───── Given information

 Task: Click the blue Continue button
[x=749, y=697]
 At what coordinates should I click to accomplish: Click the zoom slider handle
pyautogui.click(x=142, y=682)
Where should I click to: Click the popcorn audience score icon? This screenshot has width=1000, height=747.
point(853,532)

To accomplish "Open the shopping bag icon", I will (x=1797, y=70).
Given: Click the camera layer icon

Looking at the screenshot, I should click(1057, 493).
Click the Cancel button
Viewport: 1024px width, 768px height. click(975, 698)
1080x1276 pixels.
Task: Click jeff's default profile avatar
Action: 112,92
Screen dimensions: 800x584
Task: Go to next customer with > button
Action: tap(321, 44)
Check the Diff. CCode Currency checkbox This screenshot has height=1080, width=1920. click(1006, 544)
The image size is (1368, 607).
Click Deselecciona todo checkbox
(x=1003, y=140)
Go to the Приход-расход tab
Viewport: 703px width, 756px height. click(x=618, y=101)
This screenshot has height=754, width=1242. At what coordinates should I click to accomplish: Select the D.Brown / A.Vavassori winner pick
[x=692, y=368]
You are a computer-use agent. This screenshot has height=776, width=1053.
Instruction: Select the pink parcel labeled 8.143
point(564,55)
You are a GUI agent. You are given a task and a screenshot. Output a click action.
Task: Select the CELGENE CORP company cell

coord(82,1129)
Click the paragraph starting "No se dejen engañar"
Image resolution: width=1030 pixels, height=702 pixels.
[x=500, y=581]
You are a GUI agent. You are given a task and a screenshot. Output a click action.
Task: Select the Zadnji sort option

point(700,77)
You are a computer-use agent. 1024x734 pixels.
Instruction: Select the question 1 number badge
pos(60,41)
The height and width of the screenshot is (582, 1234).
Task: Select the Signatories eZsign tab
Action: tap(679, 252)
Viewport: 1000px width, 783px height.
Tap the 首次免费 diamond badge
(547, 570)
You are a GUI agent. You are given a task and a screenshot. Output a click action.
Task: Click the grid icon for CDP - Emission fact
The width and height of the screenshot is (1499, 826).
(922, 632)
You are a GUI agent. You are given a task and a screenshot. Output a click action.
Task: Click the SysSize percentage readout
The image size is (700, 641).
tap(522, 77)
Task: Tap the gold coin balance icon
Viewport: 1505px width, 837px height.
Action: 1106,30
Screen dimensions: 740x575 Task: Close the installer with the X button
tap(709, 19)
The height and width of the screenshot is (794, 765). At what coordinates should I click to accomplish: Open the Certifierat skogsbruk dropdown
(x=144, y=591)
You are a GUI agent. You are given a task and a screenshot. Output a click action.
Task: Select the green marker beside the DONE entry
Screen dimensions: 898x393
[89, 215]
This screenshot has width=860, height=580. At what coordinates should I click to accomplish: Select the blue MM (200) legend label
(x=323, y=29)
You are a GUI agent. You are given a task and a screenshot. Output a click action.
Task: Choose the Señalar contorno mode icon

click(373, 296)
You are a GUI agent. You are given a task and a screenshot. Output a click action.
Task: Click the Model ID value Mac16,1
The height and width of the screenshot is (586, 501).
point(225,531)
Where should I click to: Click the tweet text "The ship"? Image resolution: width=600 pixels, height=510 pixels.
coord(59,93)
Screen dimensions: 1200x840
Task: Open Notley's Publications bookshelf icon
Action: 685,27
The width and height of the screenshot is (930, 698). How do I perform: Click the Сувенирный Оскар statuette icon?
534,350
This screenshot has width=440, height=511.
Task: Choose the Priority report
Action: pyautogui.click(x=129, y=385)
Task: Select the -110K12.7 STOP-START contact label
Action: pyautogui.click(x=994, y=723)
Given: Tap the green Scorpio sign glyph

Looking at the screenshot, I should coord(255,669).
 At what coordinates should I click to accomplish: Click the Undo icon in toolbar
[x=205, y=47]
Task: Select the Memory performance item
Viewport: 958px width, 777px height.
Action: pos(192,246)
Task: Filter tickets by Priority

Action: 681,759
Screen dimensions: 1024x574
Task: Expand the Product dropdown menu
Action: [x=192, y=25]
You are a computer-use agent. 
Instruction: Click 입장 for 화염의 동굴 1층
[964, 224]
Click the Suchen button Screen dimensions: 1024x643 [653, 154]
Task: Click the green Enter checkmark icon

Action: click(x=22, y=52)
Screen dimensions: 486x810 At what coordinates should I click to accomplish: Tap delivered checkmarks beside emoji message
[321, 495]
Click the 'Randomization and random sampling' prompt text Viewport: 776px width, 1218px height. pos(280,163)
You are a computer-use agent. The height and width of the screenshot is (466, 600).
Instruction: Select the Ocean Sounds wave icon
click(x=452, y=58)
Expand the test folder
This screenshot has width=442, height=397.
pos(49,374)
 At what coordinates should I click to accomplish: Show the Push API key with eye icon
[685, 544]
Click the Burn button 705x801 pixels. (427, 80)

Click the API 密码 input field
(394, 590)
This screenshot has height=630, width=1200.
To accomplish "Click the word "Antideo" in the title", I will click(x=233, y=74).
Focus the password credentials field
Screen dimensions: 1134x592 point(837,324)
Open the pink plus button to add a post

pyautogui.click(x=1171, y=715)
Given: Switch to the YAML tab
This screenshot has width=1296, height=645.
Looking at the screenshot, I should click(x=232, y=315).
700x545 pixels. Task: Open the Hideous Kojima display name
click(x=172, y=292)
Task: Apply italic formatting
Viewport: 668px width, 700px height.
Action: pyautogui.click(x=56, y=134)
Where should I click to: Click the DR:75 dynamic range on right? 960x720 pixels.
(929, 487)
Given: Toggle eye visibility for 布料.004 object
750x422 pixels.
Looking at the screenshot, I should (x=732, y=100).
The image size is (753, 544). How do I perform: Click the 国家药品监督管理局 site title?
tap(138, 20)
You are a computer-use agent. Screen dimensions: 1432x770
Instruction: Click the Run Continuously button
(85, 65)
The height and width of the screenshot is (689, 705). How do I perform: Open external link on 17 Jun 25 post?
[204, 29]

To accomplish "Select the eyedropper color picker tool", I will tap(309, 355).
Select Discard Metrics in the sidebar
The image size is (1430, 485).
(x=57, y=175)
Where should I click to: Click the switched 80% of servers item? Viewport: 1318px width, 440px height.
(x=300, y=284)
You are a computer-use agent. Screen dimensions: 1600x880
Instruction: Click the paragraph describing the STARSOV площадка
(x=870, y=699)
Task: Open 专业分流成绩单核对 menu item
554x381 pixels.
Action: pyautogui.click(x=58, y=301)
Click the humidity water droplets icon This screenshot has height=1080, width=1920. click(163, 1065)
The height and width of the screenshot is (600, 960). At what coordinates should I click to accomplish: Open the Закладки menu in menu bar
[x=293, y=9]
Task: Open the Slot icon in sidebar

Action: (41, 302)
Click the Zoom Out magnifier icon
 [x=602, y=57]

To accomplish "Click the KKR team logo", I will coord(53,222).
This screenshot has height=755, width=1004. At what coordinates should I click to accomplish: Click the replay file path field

──────────

#### [Try it]
With "computer" as the word to match, copy each line of the records that has it.

#### [Finished exercise]
You are a computer-use agent. This screenshot has height=776, width=1053.
You are a computer-use agent. 1024x734 pixels.
You are a computer-use agent. 
You are a computer-use agent. The height and width of the screenshot is (466, 600).
You are a computer-use agent. Screen dimensions: 1432x770
You are a computer-use agent. Screen dimensions: 1600x880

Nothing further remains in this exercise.